WHEN I GRADUATED high school in 1961, my parents offered this advice: “Find a good company to work for and stay there.” At the time, my choices were the phone company, a major insurance company and a utility. I applied to all three and would have taken a job with any of them, but ended up at the utility. I worked there until I retired in January 2010.

Today, my parents’ advice seems almost quaint, especially with the average job tenure at less than five years. Still, while I may have missed opportunities that’ll be forever unknown, following that 1930s-style advice served me well, giving my wife and me a financially secure, no-forced-frugality retirement.

I enjoyed a steady paycheck for half a century—and I’m still focused on collecting a steady income. Today, that income comes from several sources. There’s my pension and our combined Social Security. Together, those income streams exceed my base pay on the day I retired. That’s the income we live on.

When my former employer cancelled Medicare supplemental coverage for retirees in 2021, it provided us with a health reimbursement account to buy replacement coverage. While it won’t be true later in retirement, for now that money covers our Medigap and Medicare Part D premiums.

My annual required minimum distributions from my IRA provide additional income. I wish it didn’t—because I’d rather the money stayed invested. I generally reinvest the net proceeds in a taxable account, but this year some of it was spent on remodeling projects. Meanwhile, our investments in a taxable brokerage account provide capital gains and interest payments.
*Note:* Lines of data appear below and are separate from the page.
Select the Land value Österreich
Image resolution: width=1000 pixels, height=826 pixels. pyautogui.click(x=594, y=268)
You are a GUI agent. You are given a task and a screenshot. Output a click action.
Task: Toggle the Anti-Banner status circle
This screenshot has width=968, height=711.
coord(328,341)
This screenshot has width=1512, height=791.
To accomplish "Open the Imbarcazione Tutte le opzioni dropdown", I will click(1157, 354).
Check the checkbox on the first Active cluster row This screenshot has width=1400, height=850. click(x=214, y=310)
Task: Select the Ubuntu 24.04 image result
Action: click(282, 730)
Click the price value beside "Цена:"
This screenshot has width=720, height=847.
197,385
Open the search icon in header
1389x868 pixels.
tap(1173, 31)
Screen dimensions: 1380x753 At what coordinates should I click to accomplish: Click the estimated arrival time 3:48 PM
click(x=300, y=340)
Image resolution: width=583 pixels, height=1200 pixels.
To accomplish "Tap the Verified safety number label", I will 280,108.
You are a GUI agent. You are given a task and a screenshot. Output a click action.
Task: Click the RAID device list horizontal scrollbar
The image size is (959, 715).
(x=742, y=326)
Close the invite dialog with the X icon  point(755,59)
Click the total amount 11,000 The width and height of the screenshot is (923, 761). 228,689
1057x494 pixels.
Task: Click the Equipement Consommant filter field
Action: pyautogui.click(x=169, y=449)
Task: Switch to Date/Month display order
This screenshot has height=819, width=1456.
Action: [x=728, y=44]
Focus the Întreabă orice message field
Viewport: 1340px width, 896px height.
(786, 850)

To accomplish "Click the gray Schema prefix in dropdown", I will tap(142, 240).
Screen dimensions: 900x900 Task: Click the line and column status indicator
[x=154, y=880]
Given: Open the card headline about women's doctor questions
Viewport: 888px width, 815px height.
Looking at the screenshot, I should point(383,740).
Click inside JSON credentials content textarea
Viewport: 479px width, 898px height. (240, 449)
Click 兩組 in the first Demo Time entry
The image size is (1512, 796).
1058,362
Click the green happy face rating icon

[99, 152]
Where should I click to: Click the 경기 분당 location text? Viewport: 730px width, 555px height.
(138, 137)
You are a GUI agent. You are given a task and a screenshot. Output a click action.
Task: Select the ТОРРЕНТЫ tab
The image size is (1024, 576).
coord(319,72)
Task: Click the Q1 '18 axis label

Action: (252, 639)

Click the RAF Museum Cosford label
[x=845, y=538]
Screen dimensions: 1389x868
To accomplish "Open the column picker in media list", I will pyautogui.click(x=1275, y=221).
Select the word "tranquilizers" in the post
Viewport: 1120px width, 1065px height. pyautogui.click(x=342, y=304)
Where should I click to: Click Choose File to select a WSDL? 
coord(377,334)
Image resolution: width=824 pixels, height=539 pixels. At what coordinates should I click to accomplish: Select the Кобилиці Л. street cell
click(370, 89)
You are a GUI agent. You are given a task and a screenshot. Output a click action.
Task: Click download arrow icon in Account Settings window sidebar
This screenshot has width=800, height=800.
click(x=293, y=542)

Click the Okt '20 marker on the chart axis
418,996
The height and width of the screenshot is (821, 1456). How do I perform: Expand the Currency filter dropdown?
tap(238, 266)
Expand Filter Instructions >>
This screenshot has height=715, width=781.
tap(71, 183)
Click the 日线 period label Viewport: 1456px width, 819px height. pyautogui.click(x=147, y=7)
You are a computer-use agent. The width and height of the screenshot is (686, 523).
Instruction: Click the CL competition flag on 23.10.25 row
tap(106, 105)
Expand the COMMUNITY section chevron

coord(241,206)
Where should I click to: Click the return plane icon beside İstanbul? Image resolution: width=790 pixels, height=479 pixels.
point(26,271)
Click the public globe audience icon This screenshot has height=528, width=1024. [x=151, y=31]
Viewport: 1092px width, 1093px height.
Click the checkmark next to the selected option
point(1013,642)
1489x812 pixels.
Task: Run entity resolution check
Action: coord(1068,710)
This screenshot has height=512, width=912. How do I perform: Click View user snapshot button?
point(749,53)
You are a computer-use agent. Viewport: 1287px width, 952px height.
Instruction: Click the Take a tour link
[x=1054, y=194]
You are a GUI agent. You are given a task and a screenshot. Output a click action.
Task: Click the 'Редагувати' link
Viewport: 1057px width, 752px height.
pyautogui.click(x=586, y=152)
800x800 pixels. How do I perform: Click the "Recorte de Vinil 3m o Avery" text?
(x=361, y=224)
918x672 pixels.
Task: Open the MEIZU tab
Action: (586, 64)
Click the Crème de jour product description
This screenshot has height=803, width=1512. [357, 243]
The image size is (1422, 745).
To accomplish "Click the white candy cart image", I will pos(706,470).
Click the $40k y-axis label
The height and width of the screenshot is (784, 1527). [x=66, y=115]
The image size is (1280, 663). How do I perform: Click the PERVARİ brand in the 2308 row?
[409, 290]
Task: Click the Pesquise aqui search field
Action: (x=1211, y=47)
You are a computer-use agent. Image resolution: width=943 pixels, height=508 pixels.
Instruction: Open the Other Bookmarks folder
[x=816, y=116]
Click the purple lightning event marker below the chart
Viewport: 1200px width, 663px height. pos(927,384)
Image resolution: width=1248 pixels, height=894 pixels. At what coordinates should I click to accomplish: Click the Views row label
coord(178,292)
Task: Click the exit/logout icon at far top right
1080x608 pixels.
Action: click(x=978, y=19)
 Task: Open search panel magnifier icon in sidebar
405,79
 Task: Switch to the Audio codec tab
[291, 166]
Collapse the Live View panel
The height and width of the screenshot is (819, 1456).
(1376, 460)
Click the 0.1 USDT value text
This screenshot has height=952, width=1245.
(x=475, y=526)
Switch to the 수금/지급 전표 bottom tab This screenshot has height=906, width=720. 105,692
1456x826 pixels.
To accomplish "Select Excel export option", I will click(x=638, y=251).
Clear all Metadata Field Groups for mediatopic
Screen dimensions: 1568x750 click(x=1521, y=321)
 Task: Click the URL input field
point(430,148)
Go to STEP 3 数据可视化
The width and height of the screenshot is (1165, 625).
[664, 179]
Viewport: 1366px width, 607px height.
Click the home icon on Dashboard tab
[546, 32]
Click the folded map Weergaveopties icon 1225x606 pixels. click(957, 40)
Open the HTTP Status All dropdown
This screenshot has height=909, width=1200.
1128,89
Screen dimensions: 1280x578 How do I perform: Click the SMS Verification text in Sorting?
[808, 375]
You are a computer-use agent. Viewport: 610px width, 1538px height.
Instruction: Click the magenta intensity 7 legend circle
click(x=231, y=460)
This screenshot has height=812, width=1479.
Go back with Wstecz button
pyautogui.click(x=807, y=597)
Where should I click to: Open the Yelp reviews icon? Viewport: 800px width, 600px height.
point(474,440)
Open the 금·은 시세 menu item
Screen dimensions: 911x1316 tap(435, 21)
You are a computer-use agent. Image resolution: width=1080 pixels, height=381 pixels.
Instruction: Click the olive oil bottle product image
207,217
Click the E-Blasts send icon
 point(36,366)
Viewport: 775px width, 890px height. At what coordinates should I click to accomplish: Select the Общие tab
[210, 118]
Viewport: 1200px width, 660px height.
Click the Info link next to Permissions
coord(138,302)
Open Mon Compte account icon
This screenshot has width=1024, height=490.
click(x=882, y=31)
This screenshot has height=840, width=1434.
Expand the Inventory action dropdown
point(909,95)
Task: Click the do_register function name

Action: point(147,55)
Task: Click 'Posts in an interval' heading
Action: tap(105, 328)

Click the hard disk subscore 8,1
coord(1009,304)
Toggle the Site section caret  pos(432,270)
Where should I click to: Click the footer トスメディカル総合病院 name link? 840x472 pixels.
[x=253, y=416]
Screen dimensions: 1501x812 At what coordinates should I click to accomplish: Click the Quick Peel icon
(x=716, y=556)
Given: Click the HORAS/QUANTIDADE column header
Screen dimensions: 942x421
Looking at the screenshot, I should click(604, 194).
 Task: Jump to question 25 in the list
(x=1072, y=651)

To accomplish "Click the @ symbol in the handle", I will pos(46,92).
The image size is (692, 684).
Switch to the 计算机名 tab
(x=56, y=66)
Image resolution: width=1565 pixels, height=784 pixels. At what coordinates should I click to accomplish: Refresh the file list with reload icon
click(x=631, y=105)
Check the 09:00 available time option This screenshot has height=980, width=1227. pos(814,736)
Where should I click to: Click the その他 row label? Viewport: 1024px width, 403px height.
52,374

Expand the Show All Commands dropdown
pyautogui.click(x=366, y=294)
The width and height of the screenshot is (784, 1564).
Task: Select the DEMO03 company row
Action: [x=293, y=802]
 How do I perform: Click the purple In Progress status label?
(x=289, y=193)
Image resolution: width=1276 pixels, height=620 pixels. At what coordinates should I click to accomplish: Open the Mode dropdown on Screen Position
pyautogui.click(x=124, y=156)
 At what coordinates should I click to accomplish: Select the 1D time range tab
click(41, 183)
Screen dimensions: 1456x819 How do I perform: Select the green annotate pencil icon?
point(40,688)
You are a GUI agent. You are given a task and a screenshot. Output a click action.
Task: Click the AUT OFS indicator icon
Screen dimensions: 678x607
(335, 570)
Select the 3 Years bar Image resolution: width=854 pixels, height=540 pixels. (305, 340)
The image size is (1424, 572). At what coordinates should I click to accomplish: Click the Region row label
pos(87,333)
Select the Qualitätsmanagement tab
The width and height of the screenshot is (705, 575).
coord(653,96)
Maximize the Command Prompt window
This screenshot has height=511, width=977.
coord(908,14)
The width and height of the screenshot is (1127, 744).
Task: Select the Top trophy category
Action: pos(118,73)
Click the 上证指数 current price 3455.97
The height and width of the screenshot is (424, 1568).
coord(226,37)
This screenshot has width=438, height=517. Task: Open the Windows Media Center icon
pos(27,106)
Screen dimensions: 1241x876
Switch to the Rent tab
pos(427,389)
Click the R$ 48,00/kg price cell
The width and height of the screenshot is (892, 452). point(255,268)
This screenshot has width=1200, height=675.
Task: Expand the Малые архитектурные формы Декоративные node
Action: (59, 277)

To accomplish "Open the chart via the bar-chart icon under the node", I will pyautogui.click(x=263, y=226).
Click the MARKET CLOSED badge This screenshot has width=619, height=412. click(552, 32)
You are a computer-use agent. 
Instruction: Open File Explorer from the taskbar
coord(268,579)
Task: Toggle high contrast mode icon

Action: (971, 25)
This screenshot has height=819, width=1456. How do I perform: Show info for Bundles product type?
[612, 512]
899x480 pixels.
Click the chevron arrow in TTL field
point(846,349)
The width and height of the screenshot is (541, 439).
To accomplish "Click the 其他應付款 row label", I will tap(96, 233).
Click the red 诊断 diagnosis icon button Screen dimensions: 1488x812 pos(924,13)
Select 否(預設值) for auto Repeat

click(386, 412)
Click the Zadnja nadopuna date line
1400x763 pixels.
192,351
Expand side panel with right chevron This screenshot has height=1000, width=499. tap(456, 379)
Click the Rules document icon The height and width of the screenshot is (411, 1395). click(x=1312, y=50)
Those are currently reinvested, but they’re available if we need extra income.

Three municipal bond mutual funds pay tax-free interest every month, which we again reinvest. We opened those funds when I took Social Security at my full retirement age of 66. I was still working, so we invested both my wife’s and my Social Security benefit in the three muni funds.

Finally, we own two utility stocks—one is my former employer’s. Those pay regular dividends, also at present reinvested, but that may change if we need to accumulate more cash.

It all boils down to income streams. For sure, my pension makes me somewhat atypical. Still, I’d argue it’s important to build a retirement income stream that’s as far removed from the gyrations of the stock market as possible. I claim no expertise when it comes to investing. But my approach keeps me happy, my wife happy, and someday my children and grandchildren will be happy. I hope.

I forgot one item: There’s also income from my blog. Last month, I earned $5.54. The hosting company doesn’t pay me until the amount owed is $100. When I get paid, it goes to my PayPal account, which I then upload to my Starbucks account. Ya gotta cover all the bases.